• Instructions to follow: Scan the entries and copy each line where the word "cell" is present.

• The data:

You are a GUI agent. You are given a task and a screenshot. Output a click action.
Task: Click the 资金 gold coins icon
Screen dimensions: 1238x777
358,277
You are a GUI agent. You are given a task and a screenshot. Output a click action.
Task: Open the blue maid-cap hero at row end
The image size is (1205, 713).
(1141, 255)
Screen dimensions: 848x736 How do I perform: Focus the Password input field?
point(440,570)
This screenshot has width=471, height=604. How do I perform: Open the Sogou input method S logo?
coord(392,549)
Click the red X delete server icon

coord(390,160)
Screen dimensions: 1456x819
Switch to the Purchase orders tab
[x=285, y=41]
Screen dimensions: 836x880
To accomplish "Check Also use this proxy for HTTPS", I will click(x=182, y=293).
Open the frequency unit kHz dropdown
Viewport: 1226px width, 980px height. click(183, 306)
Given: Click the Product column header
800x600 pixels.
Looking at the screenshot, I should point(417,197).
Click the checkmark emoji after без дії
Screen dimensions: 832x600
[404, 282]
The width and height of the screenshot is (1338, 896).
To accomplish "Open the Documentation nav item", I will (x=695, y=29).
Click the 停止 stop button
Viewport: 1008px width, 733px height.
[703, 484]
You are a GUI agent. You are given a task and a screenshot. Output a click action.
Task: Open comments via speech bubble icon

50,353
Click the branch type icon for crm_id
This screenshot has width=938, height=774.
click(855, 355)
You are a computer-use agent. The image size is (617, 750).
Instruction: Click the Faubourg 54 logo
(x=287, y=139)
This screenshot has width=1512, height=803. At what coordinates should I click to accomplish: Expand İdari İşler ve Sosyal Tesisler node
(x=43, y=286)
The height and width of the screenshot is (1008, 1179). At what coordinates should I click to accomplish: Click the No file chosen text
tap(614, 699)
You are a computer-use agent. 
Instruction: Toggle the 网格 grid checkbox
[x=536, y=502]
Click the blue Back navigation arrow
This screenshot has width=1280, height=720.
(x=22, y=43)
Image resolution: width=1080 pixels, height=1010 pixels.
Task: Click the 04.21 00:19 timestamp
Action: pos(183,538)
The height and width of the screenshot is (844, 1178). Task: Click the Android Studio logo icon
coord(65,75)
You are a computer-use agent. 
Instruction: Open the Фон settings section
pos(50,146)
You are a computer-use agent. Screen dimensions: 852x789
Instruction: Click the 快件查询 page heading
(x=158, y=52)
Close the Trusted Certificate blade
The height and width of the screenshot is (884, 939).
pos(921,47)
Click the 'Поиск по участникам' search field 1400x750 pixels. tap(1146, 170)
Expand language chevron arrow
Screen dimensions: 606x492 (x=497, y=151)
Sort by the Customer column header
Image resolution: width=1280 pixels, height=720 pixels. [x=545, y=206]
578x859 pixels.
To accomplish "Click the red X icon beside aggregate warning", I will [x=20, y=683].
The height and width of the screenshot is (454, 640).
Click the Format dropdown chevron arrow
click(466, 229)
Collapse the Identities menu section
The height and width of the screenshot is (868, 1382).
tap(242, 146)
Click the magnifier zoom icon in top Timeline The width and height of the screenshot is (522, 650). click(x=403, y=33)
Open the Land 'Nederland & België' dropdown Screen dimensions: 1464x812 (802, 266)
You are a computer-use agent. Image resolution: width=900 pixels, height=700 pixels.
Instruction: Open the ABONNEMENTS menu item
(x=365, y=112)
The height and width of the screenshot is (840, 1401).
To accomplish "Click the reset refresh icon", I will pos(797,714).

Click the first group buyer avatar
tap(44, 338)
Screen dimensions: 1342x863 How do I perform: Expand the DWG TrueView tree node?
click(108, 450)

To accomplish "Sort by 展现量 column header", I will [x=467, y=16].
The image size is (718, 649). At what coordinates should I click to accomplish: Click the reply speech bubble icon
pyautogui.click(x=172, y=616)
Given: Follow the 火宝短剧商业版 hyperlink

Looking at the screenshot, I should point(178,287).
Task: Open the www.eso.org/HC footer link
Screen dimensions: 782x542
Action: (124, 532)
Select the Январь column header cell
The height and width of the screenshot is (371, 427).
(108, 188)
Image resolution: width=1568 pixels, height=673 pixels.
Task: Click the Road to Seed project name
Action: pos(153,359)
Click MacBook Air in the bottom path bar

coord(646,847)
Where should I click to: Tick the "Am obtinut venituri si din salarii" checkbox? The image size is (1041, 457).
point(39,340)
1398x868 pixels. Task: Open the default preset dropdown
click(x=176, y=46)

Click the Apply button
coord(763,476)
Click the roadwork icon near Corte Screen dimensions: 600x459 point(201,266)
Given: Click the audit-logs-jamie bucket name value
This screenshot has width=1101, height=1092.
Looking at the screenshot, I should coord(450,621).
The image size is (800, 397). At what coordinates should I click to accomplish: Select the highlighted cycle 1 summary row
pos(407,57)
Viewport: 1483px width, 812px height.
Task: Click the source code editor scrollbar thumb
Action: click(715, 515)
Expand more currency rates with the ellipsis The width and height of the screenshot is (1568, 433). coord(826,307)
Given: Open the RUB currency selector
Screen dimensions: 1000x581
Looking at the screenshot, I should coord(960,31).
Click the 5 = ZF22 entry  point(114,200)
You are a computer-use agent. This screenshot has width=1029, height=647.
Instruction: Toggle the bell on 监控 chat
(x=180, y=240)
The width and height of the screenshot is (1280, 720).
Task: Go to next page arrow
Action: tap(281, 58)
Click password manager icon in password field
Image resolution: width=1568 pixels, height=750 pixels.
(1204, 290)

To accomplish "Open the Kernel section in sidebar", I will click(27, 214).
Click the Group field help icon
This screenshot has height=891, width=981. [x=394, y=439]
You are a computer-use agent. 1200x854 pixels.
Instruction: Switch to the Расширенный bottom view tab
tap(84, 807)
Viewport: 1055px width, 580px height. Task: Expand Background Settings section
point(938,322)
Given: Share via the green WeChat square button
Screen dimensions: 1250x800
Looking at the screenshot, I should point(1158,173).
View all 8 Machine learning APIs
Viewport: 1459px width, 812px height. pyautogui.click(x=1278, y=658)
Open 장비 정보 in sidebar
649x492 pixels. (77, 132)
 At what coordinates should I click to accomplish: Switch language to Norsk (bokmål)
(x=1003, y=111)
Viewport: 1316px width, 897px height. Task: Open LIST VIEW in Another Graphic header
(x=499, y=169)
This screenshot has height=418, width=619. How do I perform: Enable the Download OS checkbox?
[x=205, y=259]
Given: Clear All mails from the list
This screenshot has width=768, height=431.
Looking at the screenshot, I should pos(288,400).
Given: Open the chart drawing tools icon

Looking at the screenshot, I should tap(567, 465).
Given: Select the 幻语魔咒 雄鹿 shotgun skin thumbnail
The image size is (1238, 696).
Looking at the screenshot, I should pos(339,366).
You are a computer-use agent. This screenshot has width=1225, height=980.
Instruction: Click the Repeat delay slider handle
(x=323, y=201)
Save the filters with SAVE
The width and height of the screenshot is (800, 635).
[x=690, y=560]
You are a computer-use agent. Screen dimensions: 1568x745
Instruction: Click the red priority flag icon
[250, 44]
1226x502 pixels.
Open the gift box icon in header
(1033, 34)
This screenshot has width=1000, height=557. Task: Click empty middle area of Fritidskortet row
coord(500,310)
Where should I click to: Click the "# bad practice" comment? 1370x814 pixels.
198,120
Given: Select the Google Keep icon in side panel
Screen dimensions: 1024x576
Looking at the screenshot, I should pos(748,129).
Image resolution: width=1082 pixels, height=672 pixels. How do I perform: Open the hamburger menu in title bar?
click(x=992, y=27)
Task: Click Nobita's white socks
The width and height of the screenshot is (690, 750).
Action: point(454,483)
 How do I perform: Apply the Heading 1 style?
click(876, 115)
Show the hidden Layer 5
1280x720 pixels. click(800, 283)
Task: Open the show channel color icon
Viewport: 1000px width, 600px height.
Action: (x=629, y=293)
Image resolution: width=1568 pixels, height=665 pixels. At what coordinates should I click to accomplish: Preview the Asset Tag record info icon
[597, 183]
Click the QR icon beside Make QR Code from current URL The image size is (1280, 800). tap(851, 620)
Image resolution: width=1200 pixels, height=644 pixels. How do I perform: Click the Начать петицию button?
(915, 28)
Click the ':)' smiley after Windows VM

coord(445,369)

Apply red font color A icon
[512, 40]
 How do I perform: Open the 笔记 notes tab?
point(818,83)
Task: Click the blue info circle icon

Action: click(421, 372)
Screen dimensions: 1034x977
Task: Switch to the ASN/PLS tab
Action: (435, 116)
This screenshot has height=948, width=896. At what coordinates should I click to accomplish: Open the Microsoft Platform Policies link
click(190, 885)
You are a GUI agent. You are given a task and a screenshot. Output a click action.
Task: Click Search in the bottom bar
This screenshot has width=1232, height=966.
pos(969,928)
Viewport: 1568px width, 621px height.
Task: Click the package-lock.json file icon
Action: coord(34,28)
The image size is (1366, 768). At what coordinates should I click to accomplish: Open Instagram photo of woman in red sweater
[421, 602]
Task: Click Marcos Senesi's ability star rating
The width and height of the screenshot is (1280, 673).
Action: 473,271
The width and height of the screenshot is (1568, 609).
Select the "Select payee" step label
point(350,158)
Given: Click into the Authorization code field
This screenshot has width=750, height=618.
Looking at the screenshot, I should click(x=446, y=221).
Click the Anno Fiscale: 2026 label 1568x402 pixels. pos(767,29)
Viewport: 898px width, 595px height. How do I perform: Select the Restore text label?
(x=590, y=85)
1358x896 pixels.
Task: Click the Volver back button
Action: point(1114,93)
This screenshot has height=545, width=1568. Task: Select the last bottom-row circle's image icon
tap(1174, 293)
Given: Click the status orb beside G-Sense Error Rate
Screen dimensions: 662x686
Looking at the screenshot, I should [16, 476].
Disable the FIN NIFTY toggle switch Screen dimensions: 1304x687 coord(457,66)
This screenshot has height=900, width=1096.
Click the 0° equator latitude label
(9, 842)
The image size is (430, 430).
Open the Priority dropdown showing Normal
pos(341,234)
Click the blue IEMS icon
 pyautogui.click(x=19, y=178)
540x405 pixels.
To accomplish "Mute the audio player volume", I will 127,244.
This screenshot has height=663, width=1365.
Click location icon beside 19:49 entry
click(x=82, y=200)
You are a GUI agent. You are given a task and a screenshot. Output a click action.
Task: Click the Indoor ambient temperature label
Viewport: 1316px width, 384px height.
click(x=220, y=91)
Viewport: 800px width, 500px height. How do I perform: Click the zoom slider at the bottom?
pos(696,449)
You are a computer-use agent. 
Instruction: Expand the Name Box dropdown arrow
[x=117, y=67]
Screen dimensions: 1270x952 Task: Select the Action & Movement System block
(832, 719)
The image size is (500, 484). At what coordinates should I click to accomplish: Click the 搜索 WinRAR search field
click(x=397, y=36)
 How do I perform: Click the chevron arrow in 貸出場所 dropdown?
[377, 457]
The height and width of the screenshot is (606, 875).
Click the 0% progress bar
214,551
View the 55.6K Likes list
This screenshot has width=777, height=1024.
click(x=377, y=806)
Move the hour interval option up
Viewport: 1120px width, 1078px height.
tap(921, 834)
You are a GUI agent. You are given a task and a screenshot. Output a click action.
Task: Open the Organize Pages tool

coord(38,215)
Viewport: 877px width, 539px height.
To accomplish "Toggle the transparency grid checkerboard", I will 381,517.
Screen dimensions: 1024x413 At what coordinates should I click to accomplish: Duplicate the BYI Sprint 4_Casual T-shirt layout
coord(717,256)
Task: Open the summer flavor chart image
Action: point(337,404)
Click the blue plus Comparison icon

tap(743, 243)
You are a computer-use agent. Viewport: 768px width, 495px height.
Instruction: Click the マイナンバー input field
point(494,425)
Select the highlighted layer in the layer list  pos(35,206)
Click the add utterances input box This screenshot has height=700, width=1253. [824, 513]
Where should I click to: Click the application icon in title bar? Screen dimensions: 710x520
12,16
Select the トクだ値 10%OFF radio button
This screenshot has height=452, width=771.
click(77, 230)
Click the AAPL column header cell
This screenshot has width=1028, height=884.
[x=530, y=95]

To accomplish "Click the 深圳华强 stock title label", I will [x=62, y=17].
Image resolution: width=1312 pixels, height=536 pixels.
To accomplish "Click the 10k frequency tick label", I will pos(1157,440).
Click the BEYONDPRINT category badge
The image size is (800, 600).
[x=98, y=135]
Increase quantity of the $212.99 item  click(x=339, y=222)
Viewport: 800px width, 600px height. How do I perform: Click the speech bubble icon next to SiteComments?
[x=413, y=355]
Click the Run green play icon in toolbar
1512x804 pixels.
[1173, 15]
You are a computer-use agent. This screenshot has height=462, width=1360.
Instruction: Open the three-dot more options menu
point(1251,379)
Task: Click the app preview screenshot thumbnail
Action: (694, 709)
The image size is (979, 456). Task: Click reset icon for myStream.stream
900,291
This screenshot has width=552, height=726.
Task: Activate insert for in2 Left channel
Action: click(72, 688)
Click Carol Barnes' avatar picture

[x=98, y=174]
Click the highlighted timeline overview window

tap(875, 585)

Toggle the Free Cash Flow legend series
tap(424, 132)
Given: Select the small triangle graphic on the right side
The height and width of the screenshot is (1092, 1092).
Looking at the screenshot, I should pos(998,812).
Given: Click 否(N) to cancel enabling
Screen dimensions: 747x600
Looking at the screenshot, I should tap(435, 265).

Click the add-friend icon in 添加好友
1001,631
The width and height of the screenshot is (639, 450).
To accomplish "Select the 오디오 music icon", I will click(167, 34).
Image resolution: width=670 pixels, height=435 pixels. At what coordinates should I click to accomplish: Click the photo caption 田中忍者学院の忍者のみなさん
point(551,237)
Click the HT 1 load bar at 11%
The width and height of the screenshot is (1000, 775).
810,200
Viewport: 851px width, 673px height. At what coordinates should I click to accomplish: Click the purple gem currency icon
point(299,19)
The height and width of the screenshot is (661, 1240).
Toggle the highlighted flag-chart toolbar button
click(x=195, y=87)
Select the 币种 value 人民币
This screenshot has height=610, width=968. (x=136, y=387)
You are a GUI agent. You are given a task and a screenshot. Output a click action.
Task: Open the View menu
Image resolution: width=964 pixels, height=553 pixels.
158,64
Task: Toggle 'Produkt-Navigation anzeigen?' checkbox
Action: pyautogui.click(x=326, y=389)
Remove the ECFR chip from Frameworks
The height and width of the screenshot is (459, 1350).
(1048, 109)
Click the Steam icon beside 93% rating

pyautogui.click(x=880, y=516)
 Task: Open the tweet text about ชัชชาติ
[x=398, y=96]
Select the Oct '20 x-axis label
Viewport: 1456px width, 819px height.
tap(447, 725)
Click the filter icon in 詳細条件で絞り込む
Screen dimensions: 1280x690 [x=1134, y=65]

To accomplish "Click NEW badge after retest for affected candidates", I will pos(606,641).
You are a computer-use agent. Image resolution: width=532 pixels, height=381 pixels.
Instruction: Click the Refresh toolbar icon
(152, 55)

• Written solution:
Select the Январь column header cell
Click the AAPL column header cell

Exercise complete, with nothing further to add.